Publicité auto : l’électrique réécrit les codes, la régulation entrave sa promotion
L’électrification force l’automobile à repenser sa publicité : fini la puissance, place à l’autonomie et la durabilité. Mais en France, la Loi Climat ne distingue pas les motorisations, diluant le message et ralentissant la promotion des véhicules zéro émission.
L’électrique met la publicité automobile au défi. Finies les décennies à glorifier puissance et statut des moteurs thermiques, les constructeurs font face à un vide narratif. Ils doivent vendre une nouvelle mobilité, mais une régulation inédite brouille ce message, freinant l’adoption des véhicules zéro émission.
Pendant des décennies, la publicité automobile s’est construite sur la liberté, la performance et l’ingénierie mécanique. Des campagnes iconiques vantaient la maniabilité d’une Coccinelle, la sportivité d’une Audi Quattro ou la noblesse d’un V12 Jaguar, mesurant le succès en consommation. Ces récits ont façonné un imaginaire collectif désormais obsolète face à l’impératif de décarbonation.
L’électrique impose de nouveaux codes publicitaires
Le virage vers l’électrique exige une refonte des argumentaires. Autonomie, durabilité et connectivité remplacent vitesse et puissance comme critères centraux. L’innovation technologique et l’expérience client rassurent un public encore hésitant sur les infrastructures de recharge ou le coût d’acquisition. Les marques positionnent le VE non plus comme une niche futuriste, mais comme la norme quotidienne, souvent en s’appuyant sur leur héritage pour légitimer cette transition.
Ce changement de paradigme doit lever les freins des consommateurs : infrastructure de recharge ou prix d’acquisition. La publicité devient un levier essentiel pour accélérer l’adoption et rentabiliser les investissements massifs des constructeurs dans l’électrique. Elle doit transformer la perception de la mobilité, la faisant passer d’un vecteur de puissance à un outil de transition énergétique.
La régulation freine-t-elle l’adoption de l’électrique ?
En France, la Loi Climat et Résilience de mars 2022 impose à toute publicité automobile un message pro-mobilité douce : « Pour les trajets courts, privilégiez la marche ou le vélo ». Cette mesure s’applique indistinctement aux véhicules thermiques et électriques, créant une uniformité qui dilue la promotion des modèles zéro émission.

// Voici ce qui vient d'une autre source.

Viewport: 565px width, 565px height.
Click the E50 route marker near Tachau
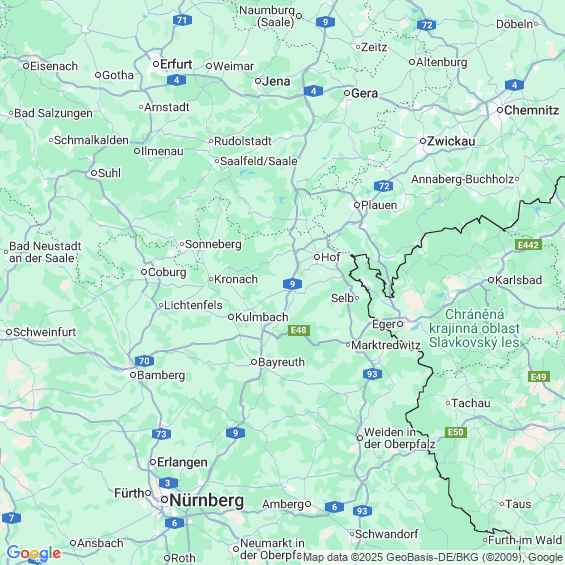pos(456,432)
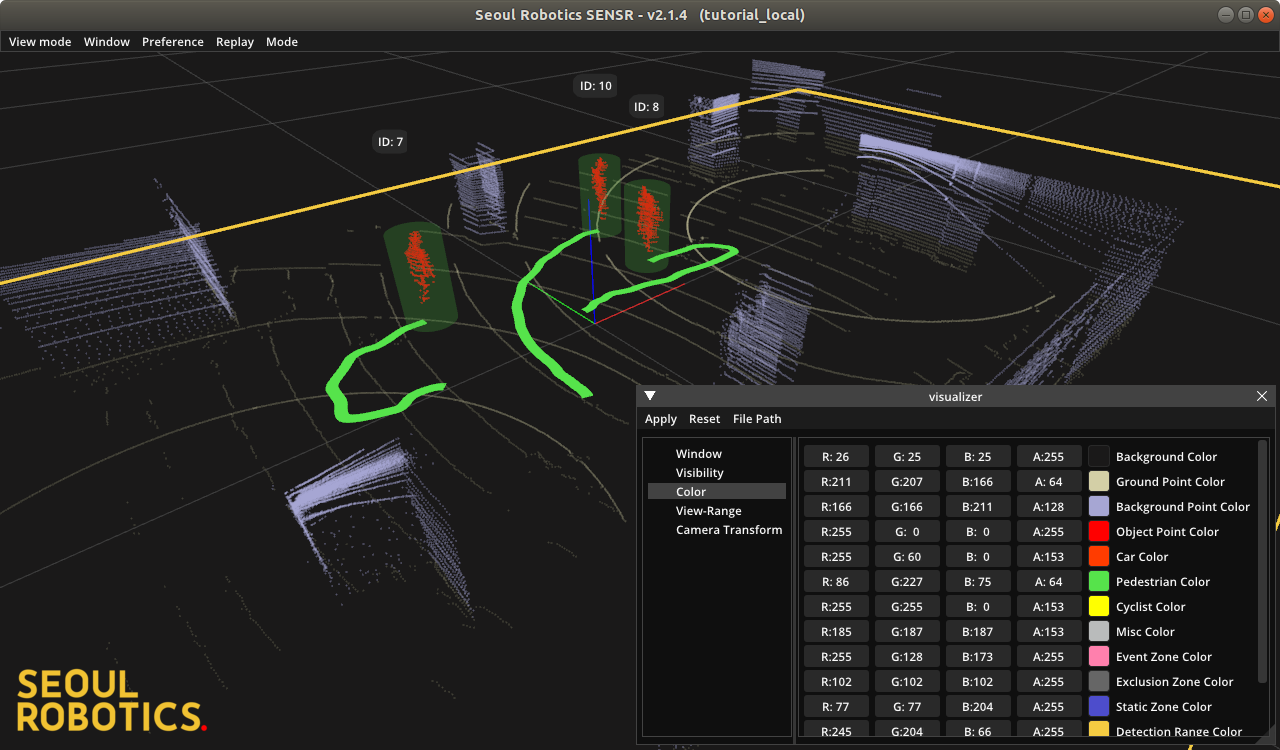The height and width of the screenshot is (750, 1280).
Task: Open the Camera Transform settings
Action: 729,529
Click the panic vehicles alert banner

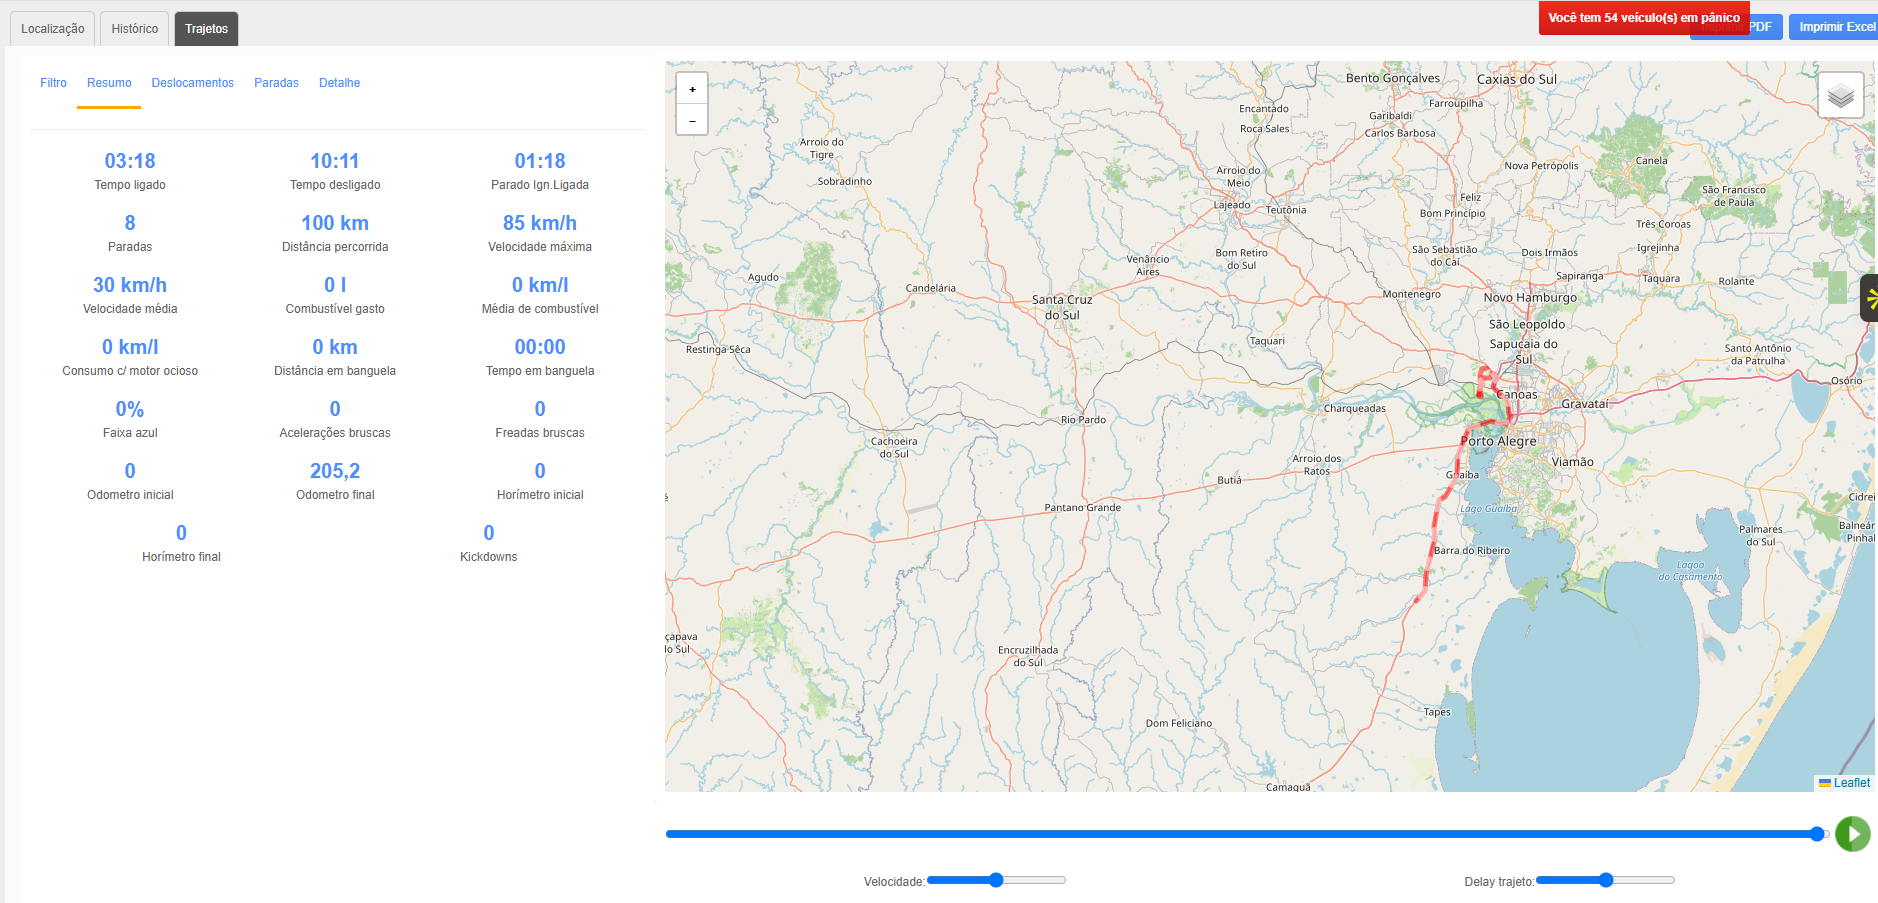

Lionel French Keogh, PDG de Hyundai France, juge cette approche contre-productive. Elle ne distingue pas les motorisations. En diluant le message, la loi freine l’adoption des VE, alors que les constructeurs investissent des milliards dans cette transition. L’objectif initial de la loi – encourager des mobilités moins polluantes – se heurte à la nécessité de promouvoir activement l’électrique. Ces réglementations anticipent d’ailleurs des interdictions de publicité pour les véhicules les plus polluants, envisagées en Europe dès 2028.
La publicité automobile est prise entre l’urgence climatique et la complexité des messages à délivrer. L’industrie doit inventer un nouveau langage pour l’électrique, tout en composant avec des régulations qui, paradoxalement, freinent l’adoption des solutions qu’elles promeuvent. Le véritable enjeu : concilier l’impératif de décarbonation avec la nécessité de promouvoir activement une technologie encore en quête de son public.

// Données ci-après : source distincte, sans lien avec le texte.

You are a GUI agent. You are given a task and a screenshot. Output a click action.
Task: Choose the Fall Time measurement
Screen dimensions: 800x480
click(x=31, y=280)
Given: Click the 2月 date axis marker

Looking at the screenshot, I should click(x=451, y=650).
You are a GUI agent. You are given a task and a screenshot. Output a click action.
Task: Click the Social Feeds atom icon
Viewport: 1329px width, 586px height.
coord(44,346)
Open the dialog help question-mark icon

- La Loi Climat et Résilience impose un message pro-mobilité douce à toute publicité automobile depuis mars 2022.
- La mesure s’applique indistinctement aux véhicules thermiques et électriques, diluant la promotion des VE.
- Les amendes pour non-respect peuvent atteindre 50 000 € par publicité en infraction.
- Lionel French Keogh (PDG Hyundai France) critique l’uniformité du message, jugée contre-productive pour l’électrique.
- L’Europe envisage d’interdire la publicité des véhicules les plus polluants dès 2028.